Он и в самом деле так думал. Действия охотника, даже
подобного Прохору, всегда укладываются в определенную логику. Вряд ли Прохор
станет устраивать ночное нападение – учитывая специфику дичи, оно
обернется встречным боем. Ночью, в тайге, в заброшенной деревне шансы нагана и
охотничьего ружья, в общем, равны. Да и здешний Соколиный Глаз в темноте
лишится всех своих преимуществ. А собаки ничем не помогут: Мазур знал, что делал,
заставив всех еще до того, как вышли к мостику, снять обувь и прилежно тащить
ее в руках...
Последний фокус в обуви, теперь он не сомневался. Очень уж
хорошо помнил поведение собак. Едва достигнув того места, где беглецы
разувались перед тем, как пройти по равнине, лайки потеряли след. Так и должно
быть: лайка – собака особая, за тысячелетия натасканная исключительно на зверя,
адские труды и нешуточное количество времени потребуется, чтобы воспитать из
нее нечто вроде лагерной овчарки... Невероятно сложно сделать из добряка
сенбернара служебно-розыскную собаку, из болонки – ищейку, а из лайки –
охотника за людьми.
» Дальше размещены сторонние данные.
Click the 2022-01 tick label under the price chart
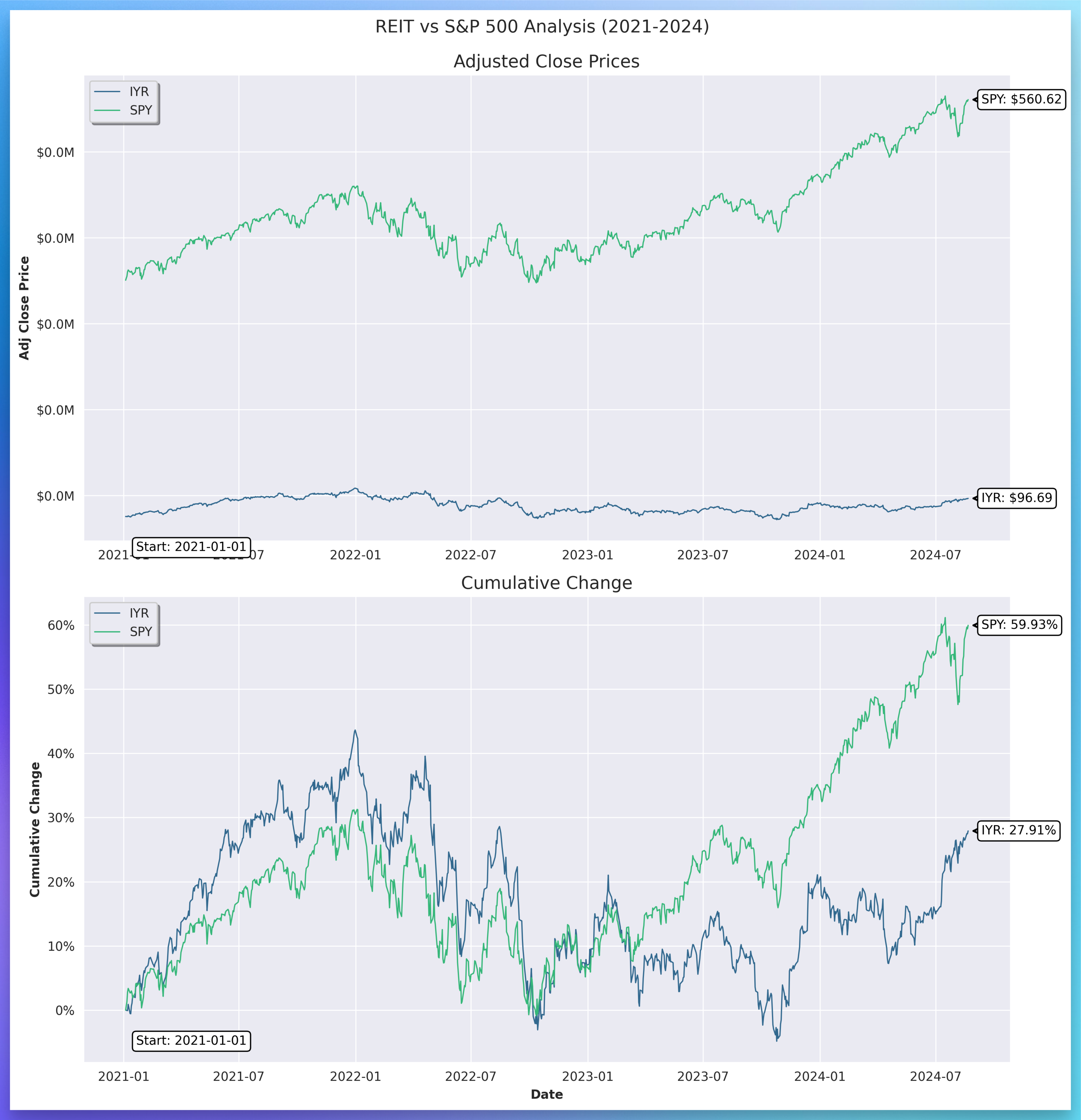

Генотип не тот. Когда невезучий толстяк выскочил из
укрытия, лайки проявили кое-какое любопытство – и не более того. Они не видели
в бегущем дичь, добычу.
Значит, весь подвох в кроссовках – голову можно
прозакладывать, обработаны чем-то весьма стойким, источают аромат, который
человек не чувствует, а вот охотничья собака ловит ноздрями мгновенно. Лайки
идут не за людьми, а за следами их обуви. Но от такого открытия ничуть не легче
– весь путь босиком не пройдешь, заменять обувь нечем...
Вошли во двор – пройдя по упавшим половинкам ворот. Дома,
очень похоже, тоже сложены из лиственных бревен, Мазур осторожно похлопал по
стене и вновь не ощутил ни следа трухлявости, потрогал ногой нижнюю ступеньку
крыльца – выдержала.
Потом поймал за косу Ольгу, приободрившуюся было и совсем
было собравшуюся пройти в дом первой. Почти не ощущая неловкости, поклонился и
громко проговорил:
– Пусти, дедушка, прохожих людей переночевать, душевно
просим...
Слишком прочно в нем засели кое-какие наставления,
полученные в детстве. В таких местах, право же, нужно сначала вежливо
попроситься на ночлег, а уж потом входить. Разное бывает, и не обязательно
врут...
За спиной фыркнул Егоршин.
– Не фыркайте, не фыркайте, – не оборачиваясь, бросил
Мазур. – Не в городе. Как писал один классик – где крещеный народ долго не
живет, не мудрено кому другому поселиться...
– Вы серьезно?
– Вы городской? – ответил Мазур вопросом.
– Ага.
– Вот и приберегите жизненный опыт для города...
Входная дверь была распахнута настежь. Мазур мимоходом
попытался ее притворить. И на миллиметр не сдвинулась, похоже, петли намертво
приржавели. Обширные сени. Широкая лавка у стены, рассохшаяся бочка в углу,
какое-то тряпье. Глаза легко привыкли к полумраку, как-никак и на улице было не
светлее, да к тому же в окна проникали серебристые полосы лунного света, и
Мазур хорошо мог рассмотреть все вокруг. Правда, особенно рассматривать и
нечего: большая горница, пыли почти нет – в лесных брошенных домах пыли почти
что и не заводится, это вам не городская квартира – еще одна лавка у стены,
корявый табурет рядом, вот вам и вся меблировка. В углу, который вполне можно
поименовать красным, виднеется широкая полочка, определенно божница, но там не
видно ни одной иконы. Подойдя, Мазур обнаружил лишь крохотный огарок свечи,
который немедленно сунул в карман – в его положении любой трофей годился.
Стена оклеена газетами. Он без малейших усилий оторвал
невесомый, сухой, как пыль пустыни, клок – края рассыпались под
пальцами, – подошел к окну и, напрягая глаза, попытался прочитать пару
строчек. Кого-то там торжественно встретил маршал Булганин – это легкая
привязка к хронологии, ага, и про дорогого Никиту Сергеевича...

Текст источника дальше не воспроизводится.